• **YOUR GOAL**:
For this exercise, reproduce the entries below exactly, but only from the line containing "Select the S&P" through the line containing "Click the お支払い対象契約数", both included.

• **DATA UNDER STUDY**:
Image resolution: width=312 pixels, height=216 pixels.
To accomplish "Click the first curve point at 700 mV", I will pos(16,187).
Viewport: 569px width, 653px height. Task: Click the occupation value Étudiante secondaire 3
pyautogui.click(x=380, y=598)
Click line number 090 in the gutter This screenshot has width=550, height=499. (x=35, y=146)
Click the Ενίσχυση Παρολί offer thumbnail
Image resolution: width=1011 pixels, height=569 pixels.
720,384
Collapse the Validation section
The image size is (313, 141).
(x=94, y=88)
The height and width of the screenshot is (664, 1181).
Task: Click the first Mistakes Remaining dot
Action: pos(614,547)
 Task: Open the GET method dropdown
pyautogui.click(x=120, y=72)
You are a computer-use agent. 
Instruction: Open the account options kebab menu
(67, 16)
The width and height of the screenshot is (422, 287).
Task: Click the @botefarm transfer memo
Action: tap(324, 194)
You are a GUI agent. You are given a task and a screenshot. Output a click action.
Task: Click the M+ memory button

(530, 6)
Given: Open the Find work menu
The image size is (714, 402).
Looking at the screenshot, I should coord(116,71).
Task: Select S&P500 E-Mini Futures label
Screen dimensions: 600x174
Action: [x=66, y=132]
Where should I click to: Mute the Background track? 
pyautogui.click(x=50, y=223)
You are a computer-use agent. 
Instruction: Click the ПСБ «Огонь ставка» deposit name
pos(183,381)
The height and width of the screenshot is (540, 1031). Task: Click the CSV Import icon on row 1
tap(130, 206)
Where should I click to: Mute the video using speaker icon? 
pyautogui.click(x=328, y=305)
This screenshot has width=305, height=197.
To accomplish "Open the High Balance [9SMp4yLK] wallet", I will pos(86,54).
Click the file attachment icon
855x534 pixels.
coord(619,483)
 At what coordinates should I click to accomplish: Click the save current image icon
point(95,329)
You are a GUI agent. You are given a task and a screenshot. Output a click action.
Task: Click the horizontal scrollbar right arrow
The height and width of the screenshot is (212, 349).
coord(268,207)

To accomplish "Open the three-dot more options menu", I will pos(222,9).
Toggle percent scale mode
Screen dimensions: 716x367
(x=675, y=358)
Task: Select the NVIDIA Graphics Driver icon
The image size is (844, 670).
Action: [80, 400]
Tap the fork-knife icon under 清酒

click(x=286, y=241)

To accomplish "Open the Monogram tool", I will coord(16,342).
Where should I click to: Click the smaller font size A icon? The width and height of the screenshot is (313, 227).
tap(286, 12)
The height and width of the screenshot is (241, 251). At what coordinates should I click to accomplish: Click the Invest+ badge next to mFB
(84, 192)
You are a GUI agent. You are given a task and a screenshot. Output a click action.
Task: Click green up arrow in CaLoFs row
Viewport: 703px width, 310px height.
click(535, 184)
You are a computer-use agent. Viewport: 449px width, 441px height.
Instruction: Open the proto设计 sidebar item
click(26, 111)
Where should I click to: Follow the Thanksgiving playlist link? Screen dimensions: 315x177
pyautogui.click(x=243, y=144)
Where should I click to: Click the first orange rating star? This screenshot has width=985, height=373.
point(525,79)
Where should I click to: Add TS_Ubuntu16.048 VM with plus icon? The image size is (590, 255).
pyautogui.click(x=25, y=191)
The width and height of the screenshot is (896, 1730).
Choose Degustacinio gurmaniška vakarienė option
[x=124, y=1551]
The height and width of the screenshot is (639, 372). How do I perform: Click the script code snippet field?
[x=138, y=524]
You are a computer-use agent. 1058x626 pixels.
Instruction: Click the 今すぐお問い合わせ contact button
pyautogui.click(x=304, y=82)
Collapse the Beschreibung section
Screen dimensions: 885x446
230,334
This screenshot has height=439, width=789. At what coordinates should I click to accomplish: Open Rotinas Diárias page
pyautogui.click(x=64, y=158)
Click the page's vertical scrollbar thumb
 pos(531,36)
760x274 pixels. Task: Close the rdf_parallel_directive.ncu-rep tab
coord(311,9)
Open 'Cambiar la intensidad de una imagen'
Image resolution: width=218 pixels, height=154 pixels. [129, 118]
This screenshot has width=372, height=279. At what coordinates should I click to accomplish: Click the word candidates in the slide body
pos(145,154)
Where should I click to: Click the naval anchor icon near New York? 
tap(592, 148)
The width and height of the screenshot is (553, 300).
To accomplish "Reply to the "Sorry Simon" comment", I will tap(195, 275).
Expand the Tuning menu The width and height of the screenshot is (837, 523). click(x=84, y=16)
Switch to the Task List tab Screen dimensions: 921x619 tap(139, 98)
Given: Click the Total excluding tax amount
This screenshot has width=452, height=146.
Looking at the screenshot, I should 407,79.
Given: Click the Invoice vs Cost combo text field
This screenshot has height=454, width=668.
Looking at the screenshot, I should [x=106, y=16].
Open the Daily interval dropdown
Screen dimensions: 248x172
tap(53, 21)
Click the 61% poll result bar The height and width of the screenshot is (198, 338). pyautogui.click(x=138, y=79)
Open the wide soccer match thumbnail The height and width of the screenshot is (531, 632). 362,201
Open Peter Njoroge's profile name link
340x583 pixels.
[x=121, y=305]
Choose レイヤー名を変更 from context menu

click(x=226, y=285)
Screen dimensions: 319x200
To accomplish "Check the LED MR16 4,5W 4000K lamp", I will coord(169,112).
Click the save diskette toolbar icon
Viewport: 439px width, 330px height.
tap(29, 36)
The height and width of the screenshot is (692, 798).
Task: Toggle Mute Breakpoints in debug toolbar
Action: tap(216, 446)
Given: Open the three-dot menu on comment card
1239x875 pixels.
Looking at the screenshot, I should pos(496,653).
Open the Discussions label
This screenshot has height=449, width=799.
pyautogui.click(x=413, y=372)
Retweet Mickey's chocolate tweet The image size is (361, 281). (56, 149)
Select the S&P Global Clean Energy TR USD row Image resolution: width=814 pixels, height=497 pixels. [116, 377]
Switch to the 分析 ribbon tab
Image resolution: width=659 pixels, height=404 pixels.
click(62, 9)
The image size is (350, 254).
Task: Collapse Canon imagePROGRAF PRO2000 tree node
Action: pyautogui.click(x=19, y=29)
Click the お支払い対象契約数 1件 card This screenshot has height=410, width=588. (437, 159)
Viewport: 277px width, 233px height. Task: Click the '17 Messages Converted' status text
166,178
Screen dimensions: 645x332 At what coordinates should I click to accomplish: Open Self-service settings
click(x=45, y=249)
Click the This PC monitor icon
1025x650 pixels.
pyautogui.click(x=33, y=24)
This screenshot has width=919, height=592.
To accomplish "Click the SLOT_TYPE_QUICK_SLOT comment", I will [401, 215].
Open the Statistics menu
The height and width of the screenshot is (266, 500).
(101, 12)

• **COMPLETED EXERCISE**:
Select the S&P Global Clean Energy TR USD row Image resolution: width=814 pixels, height=497 pixels. [116, 377]
Switch to the 分析 ribbon tab
Image resolution: width=659 pixels, height=404 pixels.
click(62, 9)
The image size is (350, 254).
Task: Collapse Canon imagePROGRAF PRO2000 tree node
Action: pyautogui.click(x=19, y=29)
Click the お支払い対象契約数 1件 card This screenshot has height=410, width=588. (437, 159)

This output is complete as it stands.